M. de Férias avait hérité de son père une autre tradition qu'il maintenait avec la même fidélité. A l'heure de l'Angelus, il assemblait dans le salon du château ses domestiques et les ouvriers résidents de sa ferme et faisait à haute voix la prière du soir, ajoutant aux formules du rituel quelques paroles empruntées à l'humble condition de ceux qui l'écoutaient et à ses malheurs particuliers. Le demi-jour dans lequel se passait cette scène de famille, le bruit sourd qui marquait l'entrée et la sortie des subalternes respectueux, les larmes qui coulaient sur les joues pâles de madame de Férias, les allusions émues et réservées du vieux marquis, tout cela faisait encore pour Sibylle, de cette solennité quotidienne, une heure bénie, pleine d'un charme pénétrant et mystérieux.

Elle avait des plaisirs moins sévères. Madame de Férias, après son mari et sa petite-fille, aimait avec passion deux choses: les fleurs et les poules rares.
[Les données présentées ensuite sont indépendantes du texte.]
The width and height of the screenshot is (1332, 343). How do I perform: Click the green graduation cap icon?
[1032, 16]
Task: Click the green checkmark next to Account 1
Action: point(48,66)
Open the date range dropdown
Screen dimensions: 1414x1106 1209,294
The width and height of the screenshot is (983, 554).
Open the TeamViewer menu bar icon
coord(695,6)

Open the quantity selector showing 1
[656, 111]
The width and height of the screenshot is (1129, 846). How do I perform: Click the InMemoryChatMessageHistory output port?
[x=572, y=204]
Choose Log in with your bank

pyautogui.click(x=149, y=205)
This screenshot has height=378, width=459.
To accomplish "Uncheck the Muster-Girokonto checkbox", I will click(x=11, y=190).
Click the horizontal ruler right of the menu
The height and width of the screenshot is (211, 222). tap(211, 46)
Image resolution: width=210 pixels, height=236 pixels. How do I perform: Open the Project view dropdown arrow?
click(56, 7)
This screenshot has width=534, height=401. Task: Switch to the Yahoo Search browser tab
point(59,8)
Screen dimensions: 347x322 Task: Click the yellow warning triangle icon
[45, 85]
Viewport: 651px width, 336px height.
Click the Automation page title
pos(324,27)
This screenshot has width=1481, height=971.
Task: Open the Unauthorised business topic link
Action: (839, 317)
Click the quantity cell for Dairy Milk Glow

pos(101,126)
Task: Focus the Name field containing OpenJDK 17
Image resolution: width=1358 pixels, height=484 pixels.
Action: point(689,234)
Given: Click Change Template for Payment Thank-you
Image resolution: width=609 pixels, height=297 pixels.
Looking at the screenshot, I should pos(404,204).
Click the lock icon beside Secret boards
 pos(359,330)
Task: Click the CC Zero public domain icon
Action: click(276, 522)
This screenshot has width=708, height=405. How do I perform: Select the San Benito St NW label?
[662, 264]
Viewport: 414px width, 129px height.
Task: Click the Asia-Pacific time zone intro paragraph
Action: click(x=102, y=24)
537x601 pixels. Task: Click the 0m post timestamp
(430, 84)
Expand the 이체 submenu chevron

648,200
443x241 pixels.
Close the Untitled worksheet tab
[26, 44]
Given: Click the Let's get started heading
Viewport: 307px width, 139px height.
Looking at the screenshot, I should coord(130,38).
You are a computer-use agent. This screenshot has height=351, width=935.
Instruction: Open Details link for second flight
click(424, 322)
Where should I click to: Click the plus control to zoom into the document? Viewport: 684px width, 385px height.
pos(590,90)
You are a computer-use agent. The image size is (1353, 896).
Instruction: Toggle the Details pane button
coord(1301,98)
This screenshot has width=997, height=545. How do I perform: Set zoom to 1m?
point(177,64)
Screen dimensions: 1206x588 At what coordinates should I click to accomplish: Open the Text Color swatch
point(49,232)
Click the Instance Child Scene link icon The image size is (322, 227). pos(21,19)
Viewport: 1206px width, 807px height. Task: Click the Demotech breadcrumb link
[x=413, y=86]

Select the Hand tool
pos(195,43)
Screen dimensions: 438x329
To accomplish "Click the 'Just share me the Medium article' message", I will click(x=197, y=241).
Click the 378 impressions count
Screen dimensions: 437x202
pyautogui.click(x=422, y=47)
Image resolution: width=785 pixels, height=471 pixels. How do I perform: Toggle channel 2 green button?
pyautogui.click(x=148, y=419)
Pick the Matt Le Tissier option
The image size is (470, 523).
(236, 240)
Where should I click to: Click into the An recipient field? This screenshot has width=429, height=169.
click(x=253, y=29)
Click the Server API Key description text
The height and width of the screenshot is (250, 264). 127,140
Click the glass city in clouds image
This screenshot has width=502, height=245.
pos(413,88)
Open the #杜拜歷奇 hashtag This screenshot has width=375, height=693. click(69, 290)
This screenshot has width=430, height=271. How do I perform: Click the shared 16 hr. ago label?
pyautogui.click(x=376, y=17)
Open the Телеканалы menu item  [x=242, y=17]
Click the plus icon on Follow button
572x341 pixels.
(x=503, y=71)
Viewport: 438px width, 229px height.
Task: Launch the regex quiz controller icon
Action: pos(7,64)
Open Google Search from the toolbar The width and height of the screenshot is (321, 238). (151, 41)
On ignore si elle avait réellement ces deux manies, ou si elle se les était données pour procurer au marquis l'ineffable douceur de les satisfaire. Quoi qu'il en soit, il ne se passait gère de semaine où la marquise, à son lever, n'eût l'heur d'apercevoir sous sa fenêtre une cage ou une jardinière tombées du ciel pendant la nuit. M. de Férias, cependant, discrètement caché dans le feuillage d'un massif, et Sibylle blottie à ses pieds, surveillaient avec des palpitations de coeur l'effet de ces surprises sur l'esprit de madame de Férias. Il arrivait assez habituellement que madame de Férias n'avait jamais vu ni même imaginé qu'il pût se rencontrer dans l'univers des fleurs d'un si riche éclat, ni des poules d'une beauté aussi phénoménale. De ces attentions, fidèlement répétées depuis tant d'années, il était résulté que la basse-cour et les serres de Férias étaient des merveilles qu'on signalait aux voyageurs. La marquise passait une bonne partie de sa douce existence dans ces lieux de délices, où elle bénissait le ciel et son mari, et où elle pleurait aussi quelquefois; mais pour Sibylle, ce paradis était sans mélange: tout ce pays de fleurs et d'oiseaux, dont sa grand'mère lui semblait être la reine, l'enchantait. Elle croyait vivre dans un de ces contes de fées dont on l'avait bercée. Son grand-père, créateur de ces riantes magies, lui paraissait, sous son nuage de poudre, un être presque divin. Madame de Férias, au reste, ne considérait pas son mari d'un oeil moins favorable. Sibylle, la voyant un jour penchée, dans une attitude d'extase, hors du vitrage de la serre, se pencha à son tout et aperçut M. de Férias écussonnant un rosier au soleil du matin.